A pesar de que trabajar en el set de rodaje no es mi principal objetivo, es una experiencia de la que siempre me gustará ser parte, porque creo que la visión del guionista debe ser capaz de crear imágenes en palabras y poder imaginarse cómo será visualmente cada escena. Es por eso que muchos guionistas se atreven a cumplir con el rol de dirección y crean su propio estilo narrativo y artístico de hipnotizar a la audiencia con sus historias.

martes, 21 de junio de 2016

La Semana Más Corta y mis deseos de agarrar un guión

Hace cinco años, cuando mantenía mi postura de que quería estudiar cine en Estados Unidos, mi papá me presentó el pensum de Comunicación Social de la PUCMM y, entre ellos, unas informaciones sobre el festival de audiovisuales de la universidad. Al llegar el verano del primer año, fue amor a primera vista. 

Cuatro años consecutivos participando, de edecana a productora general; debo admitir que la Semana Más Corta no solo me dio la oportunidad de conocer y practicar mi carrera desde la butaca de la universidad, significó un momento que ha marcado mi vida profesional y personal.

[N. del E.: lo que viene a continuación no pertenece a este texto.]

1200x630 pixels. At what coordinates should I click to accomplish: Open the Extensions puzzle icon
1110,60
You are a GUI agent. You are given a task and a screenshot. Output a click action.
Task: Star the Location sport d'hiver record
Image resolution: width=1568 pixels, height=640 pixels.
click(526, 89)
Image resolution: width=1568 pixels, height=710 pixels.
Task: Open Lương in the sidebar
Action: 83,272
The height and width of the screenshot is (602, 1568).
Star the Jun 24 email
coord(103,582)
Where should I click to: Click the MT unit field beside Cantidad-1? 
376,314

Ahora, cinco años después, asisto como espectadora por primera vez y me siento extrañada de no tener un guión en la mano o la cámara en el cuello. Solo me quedaba reclinar la silla y disfrutar de lo que se presentara.

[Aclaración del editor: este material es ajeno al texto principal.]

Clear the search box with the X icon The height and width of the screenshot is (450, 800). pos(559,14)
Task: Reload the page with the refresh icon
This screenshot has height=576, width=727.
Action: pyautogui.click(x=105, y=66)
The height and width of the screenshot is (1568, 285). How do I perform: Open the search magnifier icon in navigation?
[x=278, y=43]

Aunque había tenido la oportunidad de ver los cortometrajes como jurado, una segunda vez me hace darme cuenta de lo creativo que un estudiante puede ser al tratarse del tema de la igualdad: entre niños que saben quien es Platón, un chef sordo y una periodista en un manicomio, se nota que hubo algo más que tener una buena idea. Los movimientos de cámara limpios, algunos diálogos sin exceso de actuación y hasta lágrimas: puedo decir que hay un avance y es bastante notorio.

Pero a parte de los audiovisuales, todo el trabajo del equipo estudiantil y profesoral, más el talento de los presentadores y de los artistas se conjugó en una única frase: una producción a la altura de Fine Arts.

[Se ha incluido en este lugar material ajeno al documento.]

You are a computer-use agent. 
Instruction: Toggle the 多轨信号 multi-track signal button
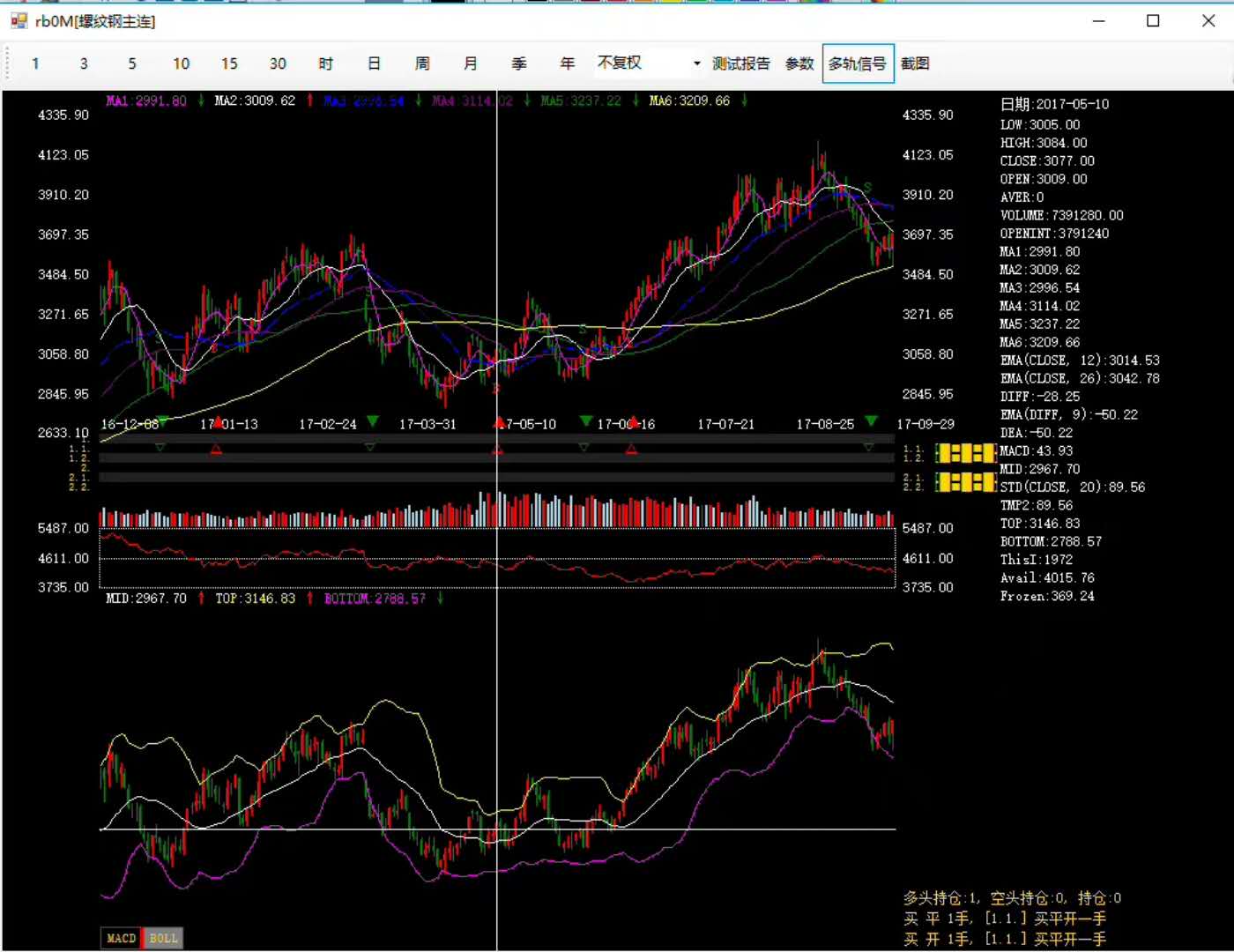coord(858,63)
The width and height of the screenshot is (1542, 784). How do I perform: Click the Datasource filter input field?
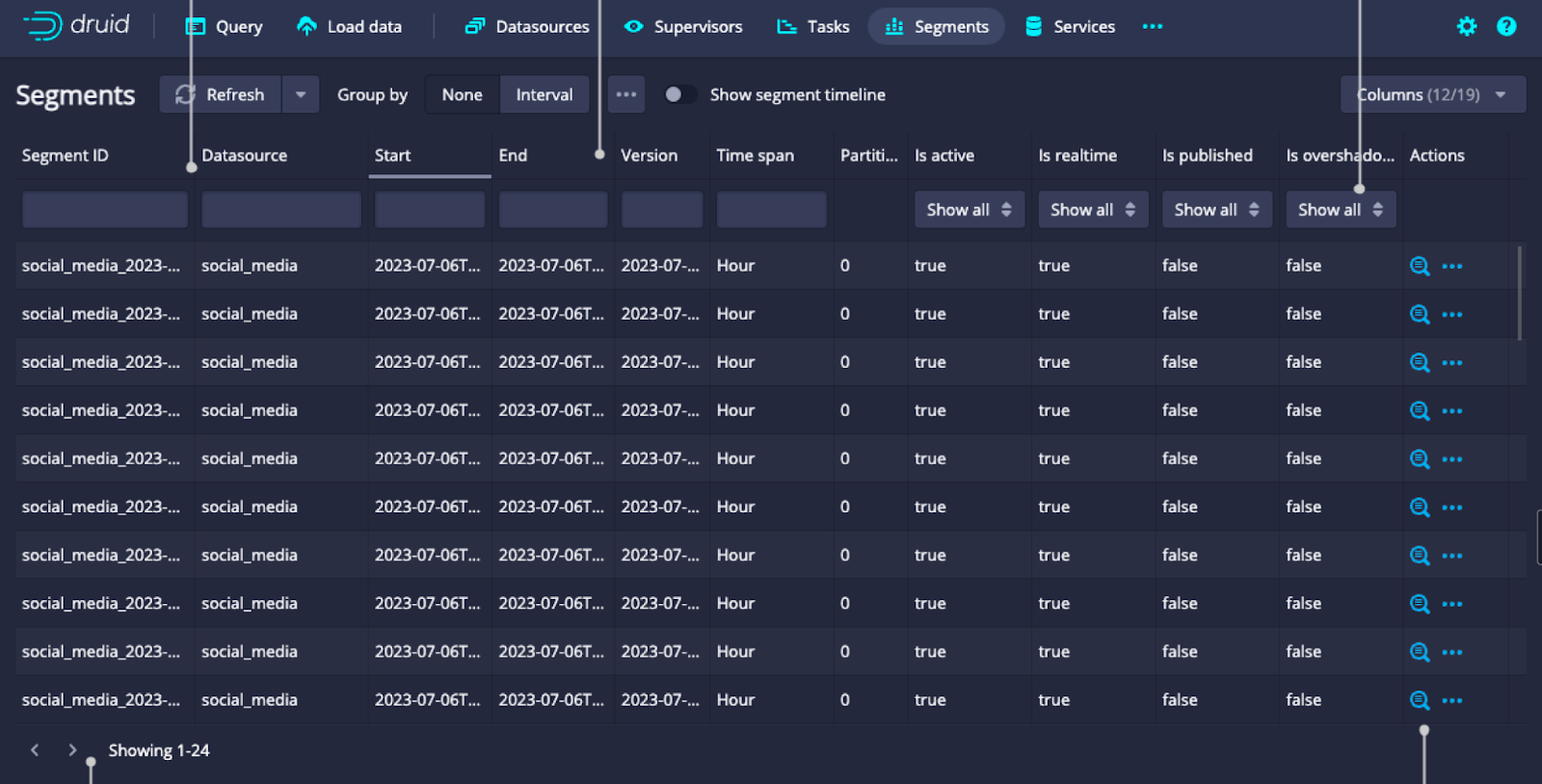tap(280, 210)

La nostalgia de sentir la presión del momento me hizo recordar los buenos momentos que viví durante la Semana Más Corta, las personas que conocí y los premios que recibí, pero más que nostalgia, es orgullo de decir que alguna vez estuve ahí y que todas esas personas tienen la oportunidad de ser protagonistas de vivir la puesta en escena de un verdadero evento.

Solo me queda decir: ¡Felicidades a todos! Se puede ver todo el empeño de un año de trabajo. Que el evento siga fluyendo tan bien como inició y que termine con mucho éxito, muchas risas, muchas lagrimas y anécdotas para toda una vida.